Entretanto, caro amigo tr00, tem espinhos no metal que me impedem de abraçá-lo por completo, espinhos que por várias vezes me fizeram pensar se valeria a pena continuar no Hardmetal Brasil. Como já disse em outras chances, não me sinto menos apreciadora por não idolatrar o Iron Maiden, porém não quero me sentir mais apreciadora por conta das brigas e fandons mais estúpidos que já vi. Ouviram, bandas de metal sinfônico?

A arrogância, o ar de superioridade, a segregação entre o heavy clássico e o nu metal, a incapacidade de apoiar as bandas de seu país e ao invés disso promover a rivalidade...

Teríamos inventado um nazismo musical?

Ao longo dos meus 23 anos adotei e aprimoro a filosofia do "não gostou? faça a curva e siga em frente, live and let die", filosofia que trouxe para cá: investir meu escasso tempo para promover o que eu gosto, pois de críticos a mídia e a invernet (do verbo inferno) estão cheios.

Fico de longe observando os paladinos modernos, que lutam contra a manipulação de mentes, o direito de escolha, a libertinagem (porque de liberdade não tem nada), que buscam a mudança do sistema quando, NA VERDADE, ultrapassam o limite da discussão saudável e inteligente, tornando-se pouco diferentes e até piores que o foco de seu ódio.

E isso é estranho pra mim, intrometida que sempre usou o metal como forma de formular as emoções, não para soltar o meu lado mais grosseiro e animal. Essa é uma razão pelo qual sinto a vontade diária de chutar o balde, juntar as tralhas e ir embora como se nada tivesse acontecido.
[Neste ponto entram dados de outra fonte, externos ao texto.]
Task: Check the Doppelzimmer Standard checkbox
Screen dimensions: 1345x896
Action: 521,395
Creio que muitos de vocês devem estar pensando agora: garota chata, se quer ir, vá!  Eu até poderia, só que tem um problemão: deixar a cena seria reduzir a nada todas as lições que aprendi desde 2004, e que não foram poucas.

De um fato eu tenho certeza: o heavy metal é intenso, faz você sentir que é invencível. Claro, já me emocionei e saí decrises ao som de artistas não-metal, só que não é a mesma coisa. É como comparar uma chave de braço com um soco bem dado no centro do seu estômago. Por isso sustento que esse tal de rock 'n roll (digo, metal) não é pra qualquer um.
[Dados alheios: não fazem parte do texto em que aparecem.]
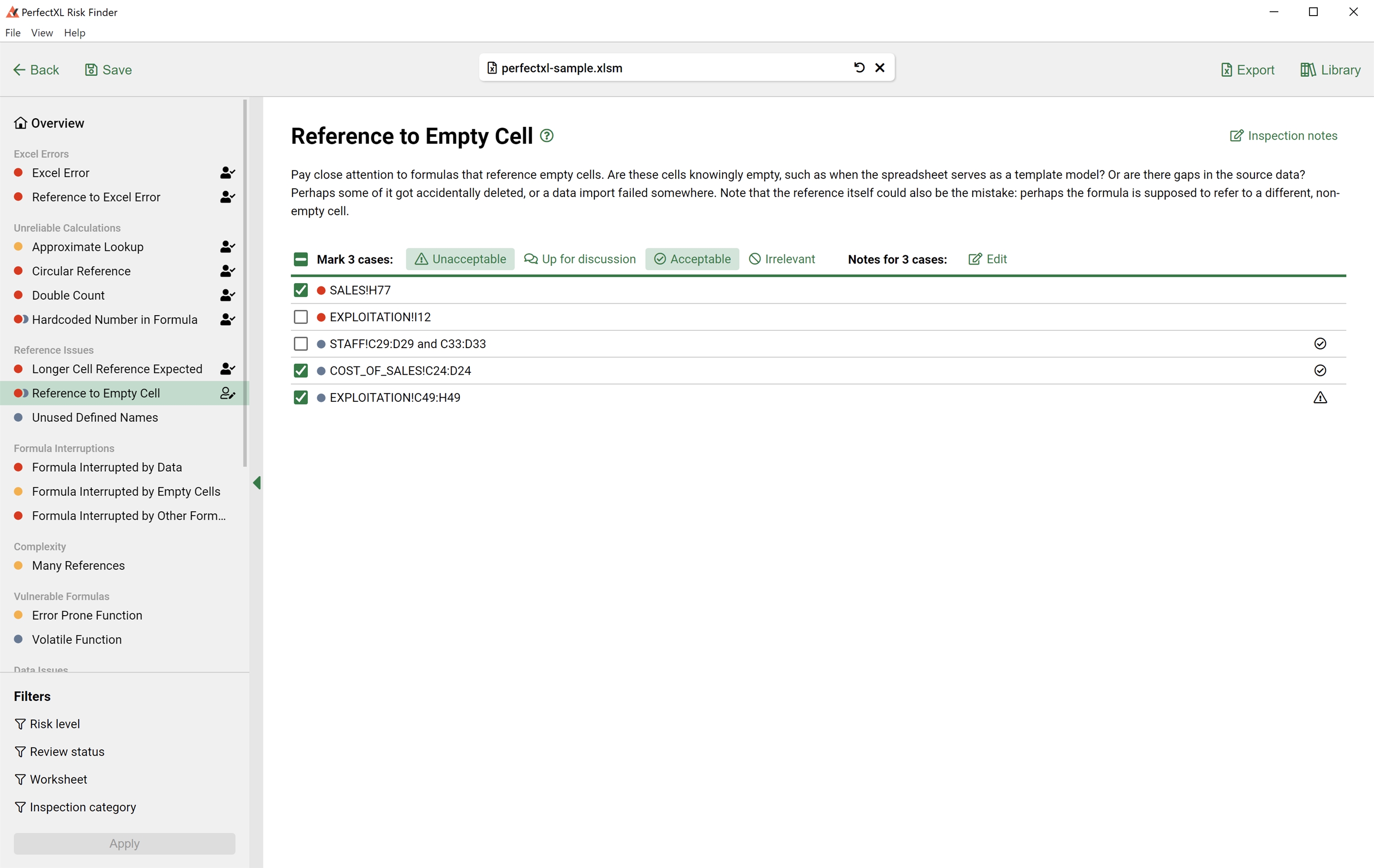Toggle the select-all cases checkbox
Viewport: 1374px width, 868px height.
click(x=301, y=260)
Precisa ter maturidade pra se expor às mensagens que vão do genial a grosseria facilmente. O risco que se corre é de virar um depressivo/vândalo/rebelde sem calças. Por isso evito mergulhar no som de bandas como Dark Tranquillity ou Katatonia, das quais até tenho músicas que gosto (The Mundane and The Magic e Burn The Remembrance, por exemplo), mas que eu sei que não sou madura suficiente pra ouvir.

Seria o tiro de misericórdia na tentativa de manter meus pés no chão, por isso admiro quem é capaz de estar nesse mundo e não perder a doçura:

Doro Pesch me emocionou nessa entrevista ao demonstrar tanta simplicidade, humanidade, mesmo sendo pessoa que teve a coragem de abrir mão do direito de ter uma familia normal para se tornar uma lenda da música;

Já Anneke van Giersbergen é um exemplo igualmente peculiar: cada vez mais distante da cena dos barra pesada, ainda tem muitos fãs dentro dela. É mãe, bem humorada, doce, talentosa, e também escuta Slayer

Amigos, romanos, conterrâneos, temos que rever nossos conceitos rápido, muito rápido mesmo.

Resumindo o que não se resume, tem gente de fora que deveria e ver a riqueza que certas bandas podem oferecer. Por outro lado tem gente aqui dentro que deveria cair fora, dar no é, e fazer companhia aos que são de fora, mas jogam as mesmas pedras.

É por isso que hoje eu estou de luto. Luto por um monte de coisas que eu gostaria de mudar, mas não posso. Luto por um monte de mal entendidos causados pelos mamãe-sou-true que eu não posso resolver. Luto por esse gênero musical fantástico que diariamente torna-se uma selvageria que eu não tenho coragem de olhar.